Because marketing counts 90% and product only 5% ... Microsoft proved this when the launched Windows 95: people who did not even own a computer bought the product, because the ad campaign said "it will change your life!" But back to the point, go on the micro-4/3 forums and you'll read pages upon pages of people griping about the poor marketing by Olympus and Panasonic.


----------



## 100 (Feb 9, 2014)

Sella174 said:


> 100 said:
> 
> 
> > If other out of the box cameras are superior to the ones Canon produces, why don’t these manufacturers have the biggest market share?
> ...



If marketing counts for 90% and product for 5% just apply that to your opening statement:

_Personally, I foresee problems for our favourite camera company: they've already "alienated" the stills-only crowd with the insistence on more and more (crippled) video features, and now Panasonic has released a full-featured video-optimized DSLM camera that's surely going to draw videographers by the thousands._

Aren’t “features” about product?
Not a word about marketing, so why exactly do you foresee problems for Canon?


----------



## tron (Feb 10, 2014)

Now that I think about it, there is a feature missing from the panasonic. A... full frame sensor... ;D


----------



## leGreve (Feb 10, 2014)

tron said:


> Now that I think about it, there is a feature missing from the panasonic. A... full frame sensor... ;D



Which you need for what? On paper (and in the example video) the GH4 delivers far more than the 5D mk III gives now.
I'd gladly make the switcht to Panasonic when Metabones get the Speed Booster done. This price point is ridiculously low for its capability.


----------



## J.R. (Feb 10, 2014)

leGreve said:


> tron said:
> 
> 
> > Now that I think about it, there is a feature missing from the panasonic.

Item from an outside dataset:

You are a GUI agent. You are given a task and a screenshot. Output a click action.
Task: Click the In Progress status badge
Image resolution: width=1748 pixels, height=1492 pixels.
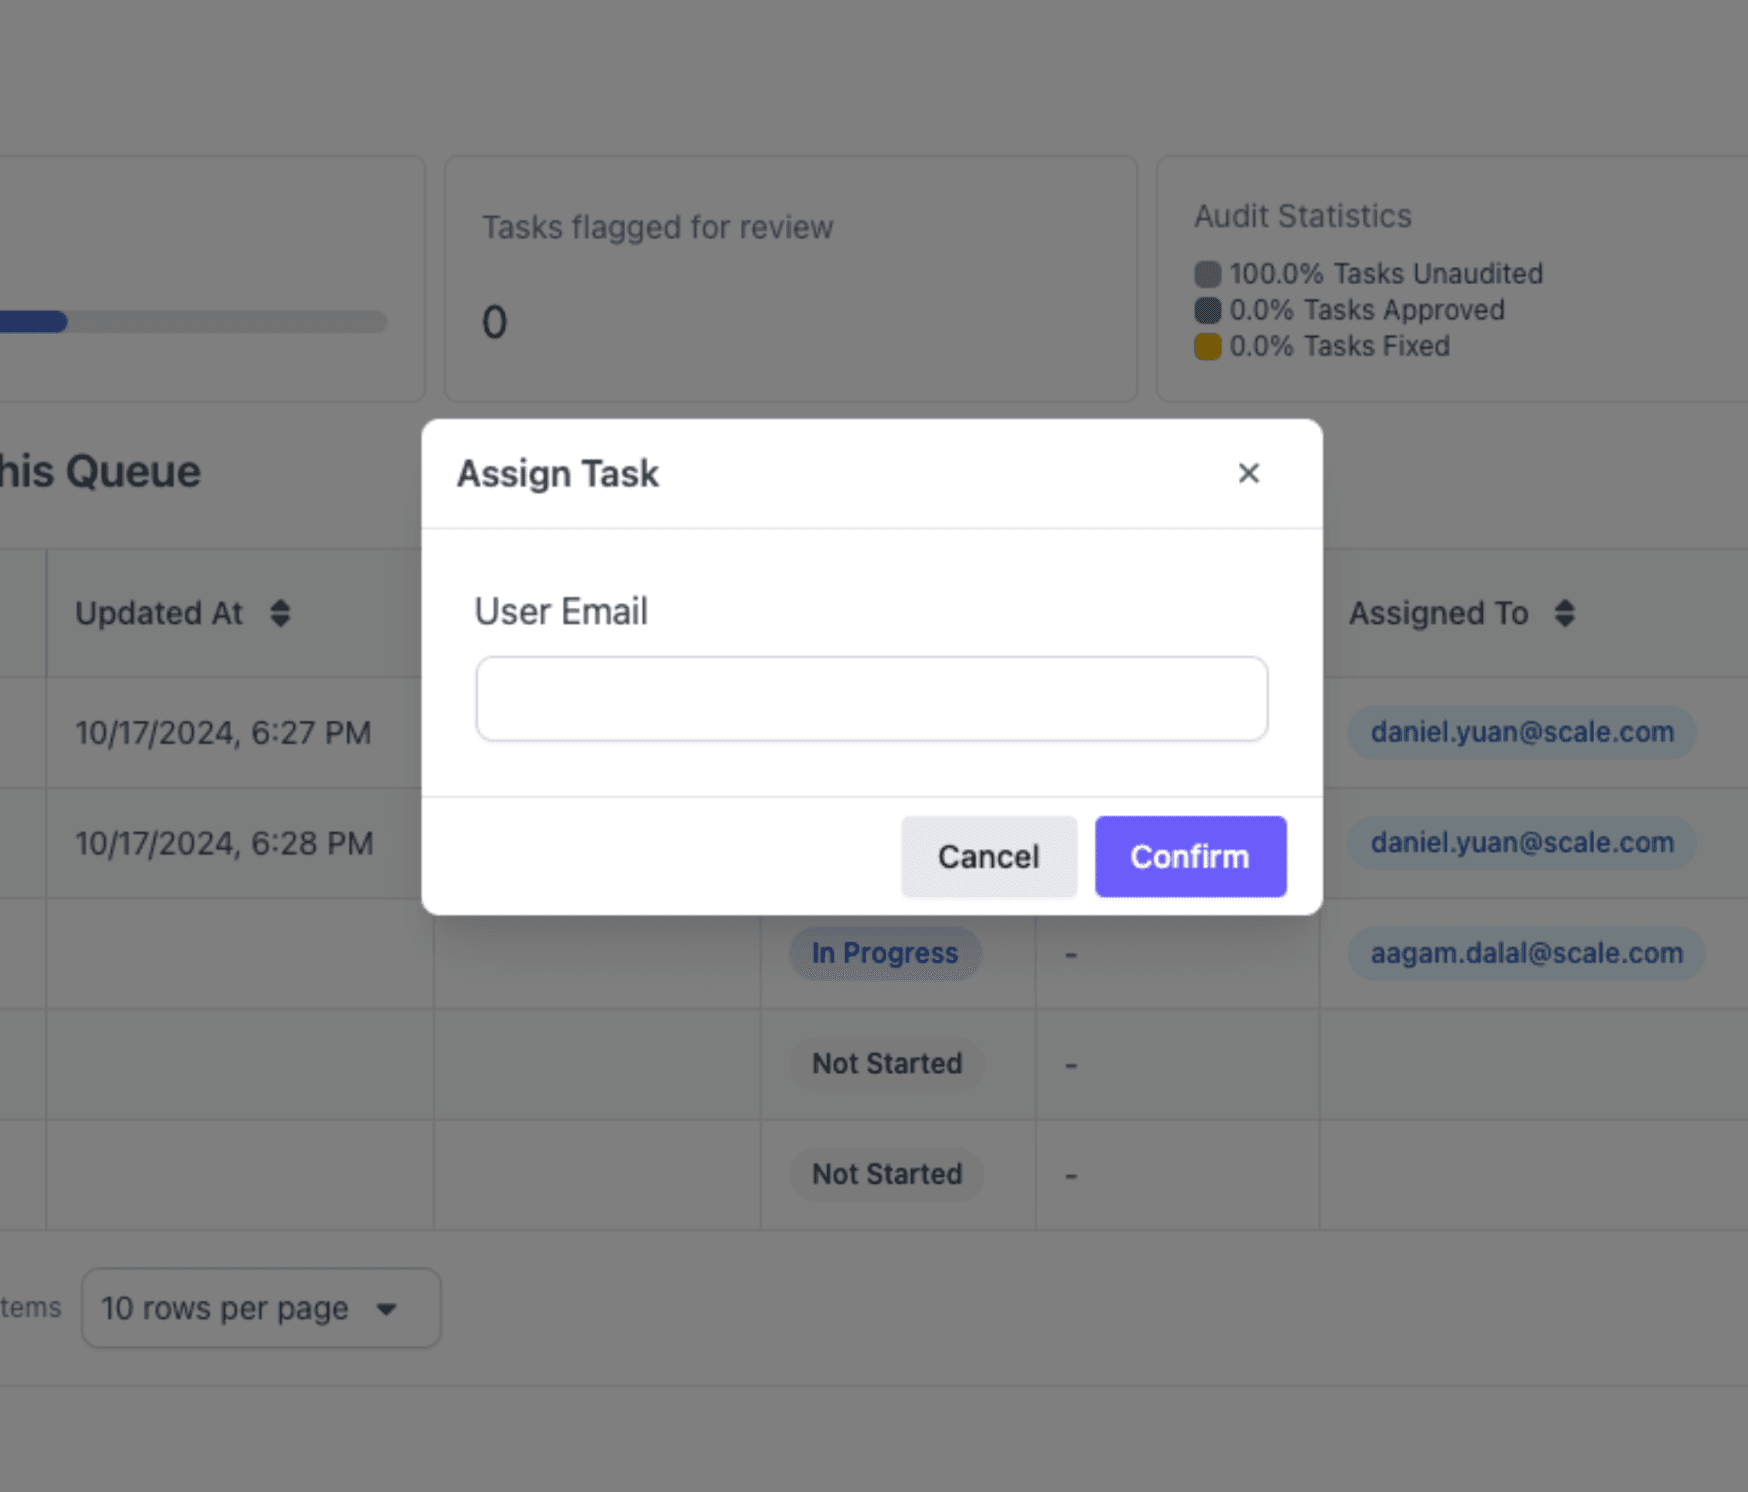(885, 953)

A... full frame sensor... ;D
> ...



Shallow DOF


----------



## Sella174 (Feb 10, 2014)

100 said:


> Not a word about marketing, so why exactly do you foresee problems for Canon?



Marketing sells products to the masses; whereas actual ability of the product sells it to professionals. So, although Canon might still sell twenty EOS 5DIII cameras for every Panasonic GH4 sold, the long-term sustainability lies is who are the buyers. The masses are fickle; and professionals are loyally demanding.


----------



## Sella174 (Feb 10, 2014)

J.R. said:


> Shallow DOF



I've seen too many crappy photos due to too shallow DoF to rate that as a plus for "full frame".


----------



## J.R. (Feb 10, 2014)

Sella174 said:


> J.R. said:
> 
> 
> > Shallow DOF
> ...



Crappy photos are the result of crappy photographers and sensor size has nothing to do with crappy photos ... Too bad you have too many of such to deal with ... Your loss! 

BTW, some people never miss something they never have.


----------



## JohnDizzo15 (Feb 10, 2014)

J.R. said:


> Sella174 said:
> 
> 
> > J.R. said:
> ...



LOL. nice.


----------



## sjschall (Feb 10, 2014)

Samsung continues to "out-spec" Apple, yet iPhones are still very strong in the market and don't show signs of slowing down. Sometimes it's more than specs alone. I use Canon DSLRs without magic lantern for video and continue to get footage that holds up in "today's standards". Build quality, lens choices, ergonomics, reliability, robustness of firmware, support, these things all matter too.


----------



## 100 (Feb 10, 2014)

Sella174 said:


> 100 said:
> 
> 
> > Not a word about marketing, so why exactly do you foresee problems for Canon?
> ...



Does that answer my question? 
Again, why exactly do you foresee problems for Canon if you say they keep outselling Panasonic 20 to 1? 
First it was about features, then about marketing, now it is about “long-term sustainability”? 
If the masses really are that fickle, please tell me why Canons market share hasn’t changed more than a view percent over the last decade? Quit sustainable I would say. If you want to talk about sustainability you have to look beyond single bodies. Look at the system, the variety of lenses, the Cinema EOS line, all those third party manufacturers creating specific products for Canon gear, etc.


----------



## Sella174 (Feb 11, 2014)

100 said:


> ...



It's obvious we do not agree. It's obvious you have some vested interested in maintaining the _status quo_. It should also be obvious that I am tired of Canon, just as I am of the opinion that most of their products are tired or fundamentally wrong. So, we'll never see eye to eye on anything. Leave it there.


----------



## Sella174 (Feb 11, 2014)

J.R. said:


> ...



Apparently you misunderstood my post. Oh, well ...


----------



## JohnDizzo15 (Feb 11, 2014)

Sella174 said:


> 100 said:
> 
> 
> > ...
> ...



Just out of curiosity, what is it about the canon ecosystem that is stopping you from producing the images you want/need? Or the other way to look at the question could be in what ways is canon gear getting in your way when picture making? Honestly not trying to be antagonistic and would really like a genuine response. 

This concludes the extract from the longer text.